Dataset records
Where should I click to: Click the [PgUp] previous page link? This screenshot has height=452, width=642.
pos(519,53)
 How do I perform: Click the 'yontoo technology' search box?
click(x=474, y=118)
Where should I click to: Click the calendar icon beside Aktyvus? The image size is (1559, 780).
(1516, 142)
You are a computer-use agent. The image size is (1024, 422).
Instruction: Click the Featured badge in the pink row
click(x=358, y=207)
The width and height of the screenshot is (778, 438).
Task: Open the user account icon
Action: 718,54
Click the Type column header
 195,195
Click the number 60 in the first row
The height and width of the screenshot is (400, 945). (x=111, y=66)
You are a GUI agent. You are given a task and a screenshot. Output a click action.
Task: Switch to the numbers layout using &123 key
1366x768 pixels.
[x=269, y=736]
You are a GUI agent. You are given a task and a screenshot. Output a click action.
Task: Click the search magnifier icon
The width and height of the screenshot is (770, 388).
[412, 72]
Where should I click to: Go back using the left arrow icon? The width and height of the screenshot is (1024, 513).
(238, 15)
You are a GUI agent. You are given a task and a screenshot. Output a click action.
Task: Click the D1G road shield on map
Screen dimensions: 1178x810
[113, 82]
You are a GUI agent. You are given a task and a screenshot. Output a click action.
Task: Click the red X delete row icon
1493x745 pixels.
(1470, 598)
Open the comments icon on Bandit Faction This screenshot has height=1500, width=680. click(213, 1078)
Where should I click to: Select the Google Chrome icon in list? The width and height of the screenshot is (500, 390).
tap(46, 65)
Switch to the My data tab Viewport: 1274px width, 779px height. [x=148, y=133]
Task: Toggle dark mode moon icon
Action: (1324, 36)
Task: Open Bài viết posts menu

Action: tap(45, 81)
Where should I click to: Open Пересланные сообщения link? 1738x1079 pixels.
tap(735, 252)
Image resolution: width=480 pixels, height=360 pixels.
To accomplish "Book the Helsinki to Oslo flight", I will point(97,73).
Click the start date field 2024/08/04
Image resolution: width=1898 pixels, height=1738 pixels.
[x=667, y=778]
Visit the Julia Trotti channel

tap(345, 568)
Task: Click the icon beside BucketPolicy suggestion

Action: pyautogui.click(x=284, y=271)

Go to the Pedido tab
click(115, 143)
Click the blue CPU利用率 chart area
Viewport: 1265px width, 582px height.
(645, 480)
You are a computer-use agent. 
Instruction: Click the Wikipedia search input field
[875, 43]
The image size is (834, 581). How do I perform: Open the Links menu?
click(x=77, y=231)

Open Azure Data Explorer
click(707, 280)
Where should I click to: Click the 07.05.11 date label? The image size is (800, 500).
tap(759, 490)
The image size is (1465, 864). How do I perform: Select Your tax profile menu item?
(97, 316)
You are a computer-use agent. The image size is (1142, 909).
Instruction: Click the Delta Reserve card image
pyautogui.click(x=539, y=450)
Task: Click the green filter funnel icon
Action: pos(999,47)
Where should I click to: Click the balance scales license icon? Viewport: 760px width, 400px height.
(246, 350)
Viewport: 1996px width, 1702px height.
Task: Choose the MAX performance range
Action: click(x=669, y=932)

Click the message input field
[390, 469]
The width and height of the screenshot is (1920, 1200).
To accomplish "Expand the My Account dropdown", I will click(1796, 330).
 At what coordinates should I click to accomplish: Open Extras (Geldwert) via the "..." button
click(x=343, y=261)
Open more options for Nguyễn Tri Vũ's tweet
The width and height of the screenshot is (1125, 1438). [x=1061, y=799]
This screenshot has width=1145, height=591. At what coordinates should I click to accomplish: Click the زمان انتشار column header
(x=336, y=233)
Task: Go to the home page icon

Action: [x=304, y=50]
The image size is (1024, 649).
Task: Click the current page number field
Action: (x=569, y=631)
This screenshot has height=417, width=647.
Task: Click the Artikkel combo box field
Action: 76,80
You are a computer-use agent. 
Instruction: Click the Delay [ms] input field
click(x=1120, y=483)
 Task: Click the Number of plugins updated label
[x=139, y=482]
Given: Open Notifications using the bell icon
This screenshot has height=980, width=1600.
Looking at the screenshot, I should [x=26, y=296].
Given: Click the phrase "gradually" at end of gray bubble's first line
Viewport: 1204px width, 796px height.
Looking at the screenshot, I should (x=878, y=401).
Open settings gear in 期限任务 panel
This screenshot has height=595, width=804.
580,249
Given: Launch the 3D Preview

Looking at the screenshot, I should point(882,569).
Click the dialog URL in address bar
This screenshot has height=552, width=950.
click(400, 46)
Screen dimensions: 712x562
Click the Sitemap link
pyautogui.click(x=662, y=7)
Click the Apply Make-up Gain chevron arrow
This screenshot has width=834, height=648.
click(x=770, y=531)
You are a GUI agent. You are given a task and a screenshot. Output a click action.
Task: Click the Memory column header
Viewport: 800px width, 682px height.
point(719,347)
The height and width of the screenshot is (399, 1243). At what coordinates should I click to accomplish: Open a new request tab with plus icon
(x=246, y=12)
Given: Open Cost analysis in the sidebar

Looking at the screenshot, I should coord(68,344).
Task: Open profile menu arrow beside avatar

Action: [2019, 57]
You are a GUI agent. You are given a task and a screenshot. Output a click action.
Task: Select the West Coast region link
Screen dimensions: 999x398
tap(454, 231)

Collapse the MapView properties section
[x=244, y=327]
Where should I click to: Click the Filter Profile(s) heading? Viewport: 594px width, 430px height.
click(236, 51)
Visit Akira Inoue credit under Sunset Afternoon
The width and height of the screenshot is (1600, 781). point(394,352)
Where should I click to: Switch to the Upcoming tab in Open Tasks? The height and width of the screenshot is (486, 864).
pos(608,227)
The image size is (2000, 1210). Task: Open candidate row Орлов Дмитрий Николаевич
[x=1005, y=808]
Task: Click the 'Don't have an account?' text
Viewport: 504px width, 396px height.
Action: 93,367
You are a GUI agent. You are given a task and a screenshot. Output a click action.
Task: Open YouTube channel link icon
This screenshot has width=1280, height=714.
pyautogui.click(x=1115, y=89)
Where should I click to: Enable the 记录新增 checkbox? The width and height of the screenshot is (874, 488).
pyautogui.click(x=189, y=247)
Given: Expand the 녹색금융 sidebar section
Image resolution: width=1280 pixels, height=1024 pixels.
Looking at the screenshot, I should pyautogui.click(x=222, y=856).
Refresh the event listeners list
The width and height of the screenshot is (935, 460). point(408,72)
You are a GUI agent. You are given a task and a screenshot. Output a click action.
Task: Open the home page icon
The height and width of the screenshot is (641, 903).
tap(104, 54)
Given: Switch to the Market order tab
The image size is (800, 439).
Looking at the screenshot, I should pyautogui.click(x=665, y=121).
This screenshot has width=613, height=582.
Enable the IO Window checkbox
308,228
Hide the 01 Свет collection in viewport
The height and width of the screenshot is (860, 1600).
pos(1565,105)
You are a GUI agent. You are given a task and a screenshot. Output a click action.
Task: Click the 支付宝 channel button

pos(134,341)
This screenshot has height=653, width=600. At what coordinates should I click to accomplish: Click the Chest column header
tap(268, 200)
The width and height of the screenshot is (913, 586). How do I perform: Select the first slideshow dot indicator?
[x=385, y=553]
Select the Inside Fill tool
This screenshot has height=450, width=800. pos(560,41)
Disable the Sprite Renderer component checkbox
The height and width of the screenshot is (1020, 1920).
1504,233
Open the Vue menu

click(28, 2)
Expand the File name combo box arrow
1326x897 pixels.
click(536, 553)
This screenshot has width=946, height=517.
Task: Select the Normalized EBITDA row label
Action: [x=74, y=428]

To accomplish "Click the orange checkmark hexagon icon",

■ Work required ■
Nothing in the records may be altered; restate them word for word.

■ Your response ■
Where should I click to: Click the [PgUp] previous page link? This screenshot has height=452, width=642.
pos(519,53)
 How do I perform: Click the 'yontoo technology' search box?
click(x=474, y=118)
Where should I click to: Click the calendar icon beside Aktyvus? The image size is (1559, 780).
(1516, 142)
You are a computer-use agent. The image size is (1024, 422).
Instruction: Click the Featured badge in the pink row
click(x=358, y=207)
The width and height of the screenshot is (778, 438).
Task: Open the user account icon
Action: 718,54
Click the Type column header
 195,195
Click the number 60 in the first row
The height and width of the screenshot is (400, 945). (x=111, y=66)
You are a GUI agent. You are given a task and a screenshot. Output a click action.
Task: Switch to the numbers layout using &123 key
1366x768 pixels.
[x=269, y=736]
You are a GUI agent. You are given a task and a screenshot. Output a click action.
Task: Click the search magnifier icon
The width and height of the screenshot is (770, 388).
[412, 72]
Where should I click to: Go back using the left arrow icon? The width and height of the screenshot is (1024, 513).
(238, 15)
You are a GUI agent. You are given a task and a screenshot. Output a click action.
Task: Click the D1G road shield on map
Screen dimensions: 1178x810
[113, 82]
You are a GUI agent. You are given a task and a screenshot. Output a click action.
Task: Click the red X delete row icon
1493x745 pixels.
(1470, 598)
Open the comments icon on Bandit Faction This screenshot has height=1500, width=680. click(213, 1078)
Where should I click to: Select the Google Chrome icon in list? The width and height of the screenshot is (500, 390).
tap(46, 65)
Switch to the My data tab Viewport: 1274px width, 779px height. [x=148, y=133]
Task: Toggle dark mode moon icon
Action: (1324, 36)
Task: Open Bài viết posts menu

Action: tap(45, 81)
Where should I click to: Open Пересланные сообщения link? 1738x1079 pixels.
tap(735, 252)
Image resolution: width=480 pixels, height=360 pixels.
To accomplish "Book the Helsinki to Oslo flight", I will point(97,73).
Click the start date field 2024/08/04
Image resolution: width=1898 pixels, height=1738 pixels.
[x=667, y=778]
Visit the Julia Trotti channel

tap(345, 568)
Task: Click the icon beside BucketPolicy suggestion

Action: pyautogui.click(x=284, y=271)

Go to the Pedido tab
click(115, 143)
Click the blue CPU利用率 chart area
Viewport: 1265px width, 582px height.
(645, 480)
You are a computer-use agent. 
Instruction: Click the Wikipedia search input field
[875, 43]
The image size is (834, 581). How do I perform: Open the Links menu?
click(x=77, y=231)

Open Azure Data Explorer
click(707, 280)
Where should I click to: Click the 07.05.11 date label? The image size is (800, 500).
tap(759, 490)
The image size is (1465, 864). How do I perform: Select Your tax profile menu item?
(97, 316)
You are a computer-use agent. The image size is (1142, 909).
Instruction: Click the Delta Reserve card image
pyautogui.click(x=539, y=450)
Task: Click the green filter funnel icon
Action: pos(999,47)
Where should I click to: Click the balance scales license icon? Viewport: 760px width, 400px height.
(246, 350)
Viewport: 1996px width, 1702px height.
Task: Choose the MAX performance range
Action: click(x=669, y=932)

Click the message input field
[390, 469]
The width and height of the screenshot is (1920, 1200).
To accomplish "Expand the My Account dropdown", I will click(1796, 330).
 At what coordinates should I click to accomplish: Open Extras (Geldwert) via the "..." button
click(x=343, y=261)
Open more options for Nguyễn Tri Vũ's tweet
The width and height of the screenshot is (1125, 1438). [x=1061, y=799]
This screenshot has width=1145, height=591. At what coordinates should I click to accomplish: Click the زمان انتشار column header
(x=336, y=233)
Task: Go to the home page icon

Action: [x=304, y=50]
The image size is (1024, 649).
Task: Click the current page number field
Action: (x=569, y=631)
This screenshot has height=417, width=647.
Task: Click the Artikkel combo box field
Action: 76,80
You are a computer-use agent. 
Instruction: Click the Delay [ms] input field
click(x=1120, y=483)
 Task: Click the Number of plugins updated label
[x=139, y=482]
Given: Open Notifications using the bell icon
This screenshot has height=980, width=1600.
Looking at the screenshot, I should [x=26, y=296].
Given: Click the phrase "gradually" at end of gray bubble's first line
Viewport: 1204px width, 796px height.
Looking at the screenshot, I should (x=878, y=401).
Open settings gear in 期限任务 panel
This screenshot has height=595, width=804.
580,249
Given: Launch the 3D Preview

Looking at the screenshot, I should point(882,569).
Click the dialog URL in address bar
This screenshot has height=552, width=950.
click(400, 46)
Screen dimensions: 712x562
Click the Sitemap link
pyautogui.click(x=662, y=7)
Click the Apply Make-up Gain chevron arrow
This screenshot has width=834, height=648.
click(x=770, y=531)
You are a GUI agent. You are given a task and a screenshot. Output a click action.
Task: Click the Memory column header
Viewport: 800px width, 682px height.
point(719,347)
The height and width of the screenshot is (399, 1243). At what coordinates should I click to accomplish: Open a new request tab with plus icon
(x=246, y=12)
Given: Open Cost analysis in the sidebar

Looking at the screenshot, I should coord(68,344).
Task: Open profile menu arrow beside avatar

Action: [2019, 57]
You are a GUI agent. You are given a task and a screenshot. Output a click action.
Task: Select the West Coast region link
Screen dimensions: 999x398
tap(454, 231)

Collapse the MapView properties section
[x=244, y=327]
Where should I click to: Click the Filter Profile(s) heading? Viewport: 594px width, 430px height.
click(236, 51)
Visit Akira Inoue credit under Sunset Afternoon
The width and height of the screenshot is (1600, 781). point(394,352)
Where should I click to: Switch to the Upcoming tab in Open Tasks? The height and width of the screenshot is (486, 864).
pos(608,227)
The image size is (2000, 1210). Task: Open candidate row Орлов Дмитрий Николаевич
[x=1005, y=808]
Task: Click the 'Don't have an account?' text
Viewport: 504px width, 396px height.
Action: 93,367
You are a GUI agent. You are given a task and a screenshot. Output a click action.
Task: Open YouTube channel link icon
This screenshot has width=1280, height=714.
pyautogui.click(x=1115, y=89)
Where should I click to: Enable the 记录新增 checkbox? The width and height of the screenshot is (874, 488).
pyautogui.click(x=189, y=247)
Given: Expand the 녹색금융 sidebar section
Image resolution: width=1280 pixels, height=1024 pixels.
Looking at the screenshot, I should pyautogui.click(x=222, y=856).
Refresh the event listeners list
The width and height of the screenshot is (935, 460). point(408,72)
You are a GUI agent. You are given a task and a screenshot. Output a click action.
Task: Open the home page icon
The height and width of the screenshot is (641, 903).
tap(104, 54)
Given: Switch to the Market order tab
The image size is (800, 439).
Looking at the screenshot, I should pyautogui.click(x=665, y=121).
This screenshot has width=613, height=582.
Enable the IO Window checkbox
308,228
Hide the 01 Свет collection in viewport
The height and width of the screenshot is (860, 1600).
pos(1565,105)
You are a GUI agent. You are given a task and a screenshot. Output a click action.
Task: Click the 支付宝 channel button

pos(134,341)
This screenshot has height=653, width=600. At what coordinates should I click to accomplish: Click the Chest column header
tap(268, 200)
The width and height of the screenshot is (913, 586). How do I perform: Select the first slideshow dot indicator?
[x=385, y=553]
Select the Inside Fill tool
This screenshot has height=450, width=800. pos(560,41)
Disable the Sprite Renderer component checkbox
The height and width of the screenshot is (1020, 1920).
1504,233
Open the Vue menu

click(28, 2)
Expand the File name combo box arrow
1326x897 pixels.
click(536, 553)
This screenshot has width=946, height=517.
Task: Select the Normalized EBITDA row label
Action: [x=74, y=428]

To accomplish "Click the orange checkmark hexagon icon",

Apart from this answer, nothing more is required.